Implementation:Eric mitchell Direct preference optimization Preference Loss
| Knowledge Sources | |
|---|---|
| Domains | Preference_Optimization, Loss_Functions, NLP |
| Last Updated | 2026-02-08 02:00 GMT |
Overview
Concrete tool for computing the DPO/cDPO/IPO preference loss provided by the direct-preference-optimization repository.
Description
The preference_loss function is the core loss computation of the DPO algorithm. It takes log probabilities from both a policy model and a reference model on chosen and rejected responses, and computes the DPO loss along with implicit reward estimates. It supports three loss variants: standard DPO (Eq. 7 of the paper), conservative DPO with label smoothing, and IPO (Identity Preference Optimization).
Usage
Import this function when computing the preference-based training loss during DPO or IPO training. This is called within get_batch_metrics after obtaining log probabilities from concatenated_forward for both the policy and reference models.
Code Reference
Source Location
- Repository: direct-preference-optimization
- File: trainers.py
- Lines: 45-87
Signature
def preference_loss(
policy_chosen_logps: torch.FloatTensor,
policy_rejected_logps: torch.FloatTensor,
reference_chosen_logps: torch.FloatTensor,
reference_rejected_logps: torch.FloatTensor,
beta: float,
label_smoothing: float = 0.0,
ipo: bool = False,
reference_free: bool = False,
) -> Tuple[torch.FloatTensor, torch.FloatTensor, torch.FloatTensor]:
"""Compute the DPO loss for a batch of policy and reference model log probabilities.
Args:
policy_chosen_logps: Log probabilities of the policy model for the chosen responses. Shape: (batch_size,)
policy_rejected_logps: Log probabilities of the policy model for the rejected responses. Shape: (batch_size,)
reference_chosen_logps: Log probabilities of the reference model for the chosen responses. Shape: (batch_size,)
reference_rejected_logps: Log probabilities of the reference model for the rejected responses. Shape: (batch_size,)
beta: Temperature parameter for the DPO loss, typically in range 0.1 to 0.5.
label_smoothing: Conservative DPO noise parameter; fraction of preferences assumed flipped.
ipo: If True, use IPO loss instead of DPO loss.
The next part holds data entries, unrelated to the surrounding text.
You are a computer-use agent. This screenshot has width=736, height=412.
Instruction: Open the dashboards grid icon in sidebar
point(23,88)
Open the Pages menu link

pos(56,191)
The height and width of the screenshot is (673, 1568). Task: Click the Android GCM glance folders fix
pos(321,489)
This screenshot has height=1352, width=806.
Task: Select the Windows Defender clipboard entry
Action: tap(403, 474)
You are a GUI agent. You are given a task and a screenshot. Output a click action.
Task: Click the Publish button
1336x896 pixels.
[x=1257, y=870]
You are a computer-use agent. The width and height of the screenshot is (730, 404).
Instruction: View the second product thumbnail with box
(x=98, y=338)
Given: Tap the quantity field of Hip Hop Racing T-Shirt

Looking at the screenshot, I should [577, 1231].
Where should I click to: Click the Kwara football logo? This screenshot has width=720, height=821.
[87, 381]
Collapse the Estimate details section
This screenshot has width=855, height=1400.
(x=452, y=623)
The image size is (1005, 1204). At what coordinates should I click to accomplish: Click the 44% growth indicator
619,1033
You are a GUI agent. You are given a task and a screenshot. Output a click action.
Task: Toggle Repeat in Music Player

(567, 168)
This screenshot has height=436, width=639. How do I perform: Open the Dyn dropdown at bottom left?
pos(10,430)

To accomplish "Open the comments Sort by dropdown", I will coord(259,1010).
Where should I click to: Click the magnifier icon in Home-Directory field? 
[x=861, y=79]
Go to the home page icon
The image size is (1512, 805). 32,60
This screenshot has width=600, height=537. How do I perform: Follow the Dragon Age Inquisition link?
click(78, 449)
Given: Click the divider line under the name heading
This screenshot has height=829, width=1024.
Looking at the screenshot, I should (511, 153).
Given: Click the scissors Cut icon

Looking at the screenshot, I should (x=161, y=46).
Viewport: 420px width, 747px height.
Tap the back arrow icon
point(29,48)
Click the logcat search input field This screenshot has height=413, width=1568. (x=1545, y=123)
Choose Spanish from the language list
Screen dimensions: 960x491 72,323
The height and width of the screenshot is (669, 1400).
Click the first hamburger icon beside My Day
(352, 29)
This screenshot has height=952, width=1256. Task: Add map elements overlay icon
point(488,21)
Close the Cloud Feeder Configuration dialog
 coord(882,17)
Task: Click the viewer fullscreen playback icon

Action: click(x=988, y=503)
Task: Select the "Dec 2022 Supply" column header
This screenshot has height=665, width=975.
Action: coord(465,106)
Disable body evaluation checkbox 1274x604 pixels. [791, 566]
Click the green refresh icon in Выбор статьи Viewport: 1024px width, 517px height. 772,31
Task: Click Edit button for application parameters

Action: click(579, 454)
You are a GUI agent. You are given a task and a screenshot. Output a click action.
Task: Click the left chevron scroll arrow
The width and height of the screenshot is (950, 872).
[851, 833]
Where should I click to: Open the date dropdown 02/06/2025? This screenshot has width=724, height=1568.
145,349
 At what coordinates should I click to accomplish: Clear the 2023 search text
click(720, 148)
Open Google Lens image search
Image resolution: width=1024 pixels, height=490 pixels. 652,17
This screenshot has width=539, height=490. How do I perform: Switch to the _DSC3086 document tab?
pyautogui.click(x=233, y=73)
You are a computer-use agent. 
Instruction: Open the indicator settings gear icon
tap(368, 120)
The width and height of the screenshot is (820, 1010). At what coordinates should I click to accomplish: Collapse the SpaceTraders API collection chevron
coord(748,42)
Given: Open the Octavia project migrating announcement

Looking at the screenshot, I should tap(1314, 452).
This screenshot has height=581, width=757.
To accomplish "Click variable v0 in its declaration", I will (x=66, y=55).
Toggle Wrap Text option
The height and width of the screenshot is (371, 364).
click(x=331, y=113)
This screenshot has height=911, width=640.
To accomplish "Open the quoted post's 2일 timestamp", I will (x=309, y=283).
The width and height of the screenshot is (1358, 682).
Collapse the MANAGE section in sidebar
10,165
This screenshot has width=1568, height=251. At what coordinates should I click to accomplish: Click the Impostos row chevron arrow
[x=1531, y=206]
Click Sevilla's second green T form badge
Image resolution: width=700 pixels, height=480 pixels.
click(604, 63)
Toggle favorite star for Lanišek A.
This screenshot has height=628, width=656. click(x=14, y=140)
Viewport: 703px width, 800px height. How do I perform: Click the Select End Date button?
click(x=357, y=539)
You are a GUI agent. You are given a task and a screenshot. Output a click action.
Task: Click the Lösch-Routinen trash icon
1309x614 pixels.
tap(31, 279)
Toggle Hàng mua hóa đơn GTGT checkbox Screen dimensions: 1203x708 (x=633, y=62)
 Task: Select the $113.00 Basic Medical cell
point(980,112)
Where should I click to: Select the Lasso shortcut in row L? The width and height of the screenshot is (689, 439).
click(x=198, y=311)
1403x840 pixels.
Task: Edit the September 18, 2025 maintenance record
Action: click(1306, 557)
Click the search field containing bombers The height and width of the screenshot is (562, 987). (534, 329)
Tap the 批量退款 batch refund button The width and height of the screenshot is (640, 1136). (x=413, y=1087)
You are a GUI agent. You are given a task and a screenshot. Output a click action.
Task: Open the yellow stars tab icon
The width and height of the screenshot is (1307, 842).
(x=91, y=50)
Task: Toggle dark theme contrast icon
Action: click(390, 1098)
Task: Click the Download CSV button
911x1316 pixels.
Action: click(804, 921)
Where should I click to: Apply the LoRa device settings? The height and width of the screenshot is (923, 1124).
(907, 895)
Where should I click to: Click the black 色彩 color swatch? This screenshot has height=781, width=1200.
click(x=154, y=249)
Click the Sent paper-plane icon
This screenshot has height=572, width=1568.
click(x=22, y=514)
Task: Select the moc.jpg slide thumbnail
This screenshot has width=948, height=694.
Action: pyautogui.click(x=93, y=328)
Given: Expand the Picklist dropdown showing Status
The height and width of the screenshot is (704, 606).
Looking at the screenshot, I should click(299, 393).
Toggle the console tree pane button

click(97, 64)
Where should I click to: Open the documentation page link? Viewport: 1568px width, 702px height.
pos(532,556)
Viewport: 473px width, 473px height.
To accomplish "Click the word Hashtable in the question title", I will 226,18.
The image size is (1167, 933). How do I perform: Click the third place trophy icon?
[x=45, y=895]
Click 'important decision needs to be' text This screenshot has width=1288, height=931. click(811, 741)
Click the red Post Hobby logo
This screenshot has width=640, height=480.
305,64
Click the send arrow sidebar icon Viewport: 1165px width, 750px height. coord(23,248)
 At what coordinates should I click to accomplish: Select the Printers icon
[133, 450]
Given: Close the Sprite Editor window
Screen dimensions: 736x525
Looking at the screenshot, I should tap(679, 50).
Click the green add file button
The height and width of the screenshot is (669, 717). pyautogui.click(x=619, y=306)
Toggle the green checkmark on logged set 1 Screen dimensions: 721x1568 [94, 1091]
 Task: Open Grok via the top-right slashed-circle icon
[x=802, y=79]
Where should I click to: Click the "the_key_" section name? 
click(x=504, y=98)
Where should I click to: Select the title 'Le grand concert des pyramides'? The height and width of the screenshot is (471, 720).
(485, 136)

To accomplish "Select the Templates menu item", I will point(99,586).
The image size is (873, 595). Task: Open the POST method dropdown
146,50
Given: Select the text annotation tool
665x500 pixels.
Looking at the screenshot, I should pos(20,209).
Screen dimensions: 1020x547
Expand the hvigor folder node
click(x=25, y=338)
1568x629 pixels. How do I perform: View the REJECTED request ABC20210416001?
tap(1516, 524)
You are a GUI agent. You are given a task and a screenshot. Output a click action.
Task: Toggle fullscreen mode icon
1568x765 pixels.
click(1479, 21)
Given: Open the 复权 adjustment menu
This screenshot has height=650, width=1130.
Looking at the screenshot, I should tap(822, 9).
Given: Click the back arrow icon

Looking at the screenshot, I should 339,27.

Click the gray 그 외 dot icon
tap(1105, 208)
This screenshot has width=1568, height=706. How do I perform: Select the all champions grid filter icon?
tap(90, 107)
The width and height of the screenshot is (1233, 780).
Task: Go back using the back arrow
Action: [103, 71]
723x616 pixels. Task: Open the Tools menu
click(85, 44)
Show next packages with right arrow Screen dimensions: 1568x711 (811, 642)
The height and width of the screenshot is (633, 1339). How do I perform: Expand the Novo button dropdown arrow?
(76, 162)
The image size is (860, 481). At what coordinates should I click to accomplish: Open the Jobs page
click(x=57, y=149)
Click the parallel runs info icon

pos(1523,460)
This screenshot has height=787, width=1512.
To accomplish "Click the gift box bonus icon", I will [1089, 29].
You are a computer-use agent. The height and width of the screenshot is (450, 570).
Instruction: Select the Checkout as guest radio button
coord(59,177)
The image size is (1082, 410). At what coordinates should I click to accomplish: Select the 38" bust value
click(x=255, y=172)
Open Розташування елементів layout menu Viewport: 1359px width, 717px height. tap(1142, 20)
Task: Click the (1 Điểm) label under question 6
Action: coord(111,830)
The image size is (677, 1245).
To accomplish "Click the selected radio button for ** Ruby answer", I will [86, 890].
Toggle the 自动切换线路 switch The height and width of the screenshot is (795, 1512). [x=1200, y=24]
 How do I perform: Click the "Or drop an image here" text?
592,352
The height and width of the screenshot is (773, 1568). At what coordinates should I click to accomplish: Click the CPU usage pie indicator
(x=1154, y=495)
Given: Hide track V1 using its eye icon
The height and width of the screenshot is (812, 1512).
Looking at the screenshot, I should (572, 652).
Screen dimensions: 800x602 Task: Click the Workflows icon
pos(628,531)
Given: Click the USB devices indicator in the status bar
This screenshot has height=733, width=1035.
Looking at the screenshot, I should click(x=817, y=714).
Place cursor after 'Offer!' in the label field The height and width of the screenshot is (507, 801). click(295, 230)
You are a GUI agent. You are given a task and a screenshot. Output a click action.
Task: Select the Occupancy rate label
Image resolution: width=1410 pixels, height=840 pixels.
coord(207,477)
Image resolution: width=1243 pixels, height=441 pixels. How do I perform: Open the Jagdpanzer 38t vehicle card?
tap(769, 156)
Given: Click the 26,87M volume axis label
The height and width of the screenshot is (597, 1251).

reference_free: If True, ignore reference model (use uniform reference).
Returns:
A tuple of (losses, chosen_rewards, rejected_rewards).
"""
Import
from trainers import preference_loss
I/O Contract
Inputs
| Name | Type | Required | Description |
|---|---|---|---|
| policy_chosen_logps | torch.FloatTensor | Yes | Log probs of policy model on chosen responses. Shape: (batch_size,) |
| policy_rejected_logps | torch.FloatTensor | Yes | Log probs of policy model on rejected responses. Shape: (batch_size,) |
| reference_chosen_logps | torch.FloatTensor | Yes | Log probs of reference model on chosen responses. Shape: (batch_size,) |
| reference_rejected_logps | torch.FloatTensor | Yes | Log probs of reference model on rejected responses. Shape: (batch_size,) |
| beta | float | Yes | DPO temperature parameter (typically 0.1 to 0.5) |
| label_smoothing | float | No | Conservative DPO noise (default 0.0; range 0 to 0.5) |
| ipo | bool | No | Use IPO loss variant (default False) |
| reference_free | bool | No | Ignore reference model, use uniform reference (default False) |
Outputs
| Name | Type | Description |
|---|---|---|
| losses | torch.FloatTensor | Per-example DPO loss. Shape: (batch_size,) |
| chosen_rewards | torch.FloatTensor | Implicit reward for chosen responses: beta * (policy_logp - ref_logp). Shape: (batch_size,) |
| rejected_rewards | torch.FloatTensor | Implicit reward for rejected responses: beta * (policy_logp - ref_logp). Shape: (batch_size,) |
Usage Examples
Standard DPO Loss
from trainers import preference_loss
# After obtaining log probabilities from concatenated_forward
losses, chosen_rewards, rejected_rewards = preference_loss(
policy_chosen_logps,
policy_rejected_logps,
reference_chosen_logps,
reference_rejected_logps,
beta=0.1,
)
# Compute reward accuracy
reward_accuracies = (chosen_rewards > rejected_rewards).float()
loss = losses.mean()
loss.backward()
Conservative DPO (cDPO)
# With label smoothing for noisy preferences
losses, chosen_rewards, rejected_rewards = preference_loss(
policy_chosen_logps,
policy_rejected_logps,
reference_chosen_logps,
reference_rejected_logps,
beta=0.1,
label_smoothing=0.1, # assume 10% of preferences are flipped
)
IPO Variant
# Identity Preference Optimization
losses, chosen_rewards, rejected_rewards = preference_loss(
policy_chosen_logps,
policy_rejected_logps,
reference_chosen_logps,
reference_rejected_logps,
beta=0.1,
ipo=True,
)